━━ Document passage

# Specialized Dilemma - 2012 Venge Pro vs 2014 Venge Expert



## BoilerCS (Jul 25, 2013)

Hey All,

I'm thinking about pulling the trigger on a Specialized Venge after some serious research on brands, components, etc. but stumbled into a tough dilemma.

I stopped by my LBS to check out their 2014 Specialized catalog and also see if they had any good deals on the outgoing models. They only had one Venge in stock, a 2012 Pro SRAM Red. Being a 2012 model year bike (2011 hardware), it's "old Red" (Black Edition), not the new stuff with Yaw & much improved FD and certainly not the very new Red 22.

Retail in 2012, that bike sold for north of $6,000 but I was told they wanted to get rid of it and would sell it for $3,800.

Here's where things get tough. The 2014 Venge Expert (spec sheet attached) comes with full Shimano Ultegra 6800 (the new stuff announced in May), which I've been hearing will be a big change from the 6700 series as it received a LOT of trickle down from Dura Ace beyond the 11-speed feature. That bike is selling for...$3,800!

There are some other differences (10r carbon vs 11r carbon, Roval EL 45 vs Roval SL 35 wheels, etc.), but drivetrain is the main one I'd think.

*So my dilemma and question to all of you is which one is the better direction to go? Is two-generation old Red better than brand new Ultegra?*

Any other thoughts about things I should consider?


----------



## apetro3 (Jul 25, 2013)

I am in a similar position. I currently have a 2013 Roubaix on hold at the LBS, but I just found out about the 2014 model, which is going to be roughly the same price, but with a better frame (SL4) and slightly better components. 

After agonizing over this all day, I think I'm ready to cancel my hold on the 2013 and wait it out for the 2014 model. In the long run, it just seems like a smarter choice since I'm not really saving any money on the older model.

So, that's what I'd recommend to you. You get a better frame (marginally at least) and potentially better components. The bigger question there is do you prefer SRAM shifting to Shimano shifting? If you have no preference, I think the answer is to wait it out for the 2014.


----------



## r1lee (Jul 22, 2012)

━━━━
━━ Provided material

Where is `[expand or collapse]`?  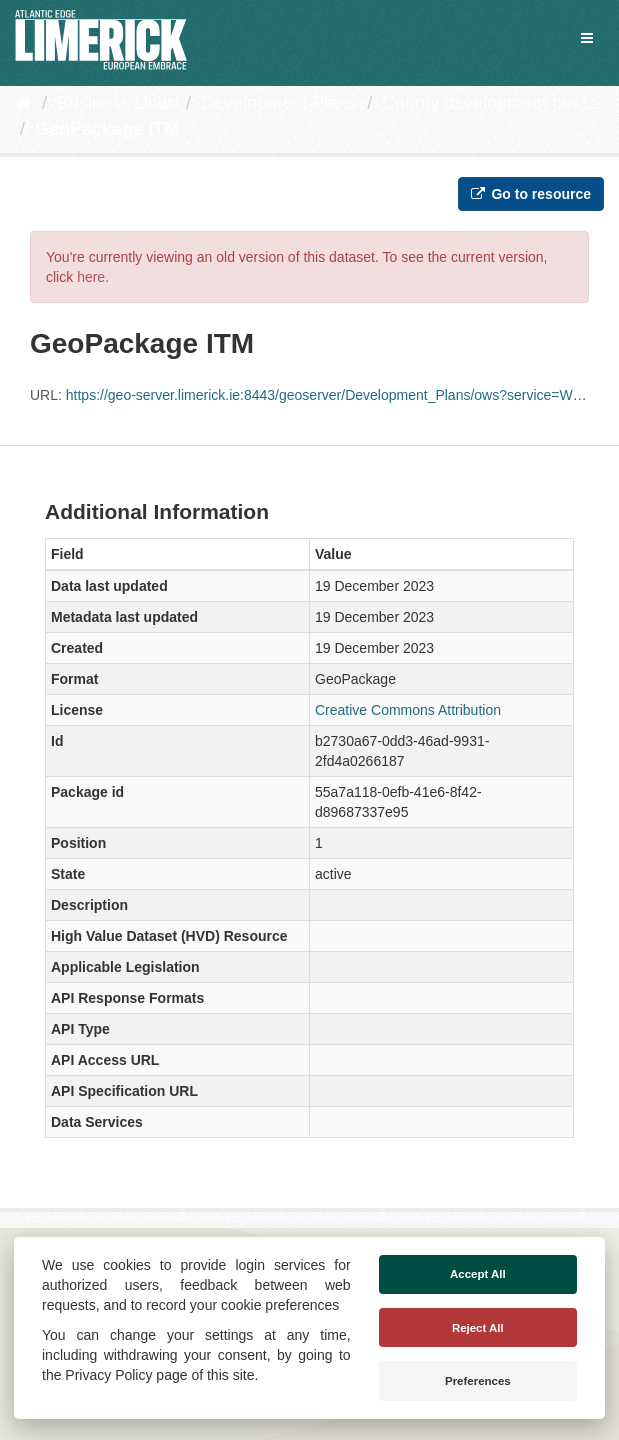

━━━━

__Exercise set__
[1] Transcribe the passage of the Venge forum thread starting with "Here's where things" and going on through "I should consider?".
[2] According to the Venge forum thread, which groupset comes on the 2014 Venge Expert?

__Exercise results__
[1]
Here's where things get tough. The 2014 Venge Expert (spec sheet attached) comes with full Shimano Ultegra 6800 (the new stuff announced in May), which I've been hearing will be a big change from the 6700 series as it received a LOT of trickle down from Dura Ace beyond the 11-speed feature. That bike is selling for...$3,800!

There are some other differences (10r carbon vs 11r carbon, Roval EL 45 vs Roval SL 35 wheels, etc.), but drivetrain is the main one I'd think.

*So my dilemma and question to all of you is which one is the better direction to go? Is two-generation old Red better than brand new Ultegra?*

Any other thoughts about things I should consider?

[2] Full Shimano Ultegra 6800.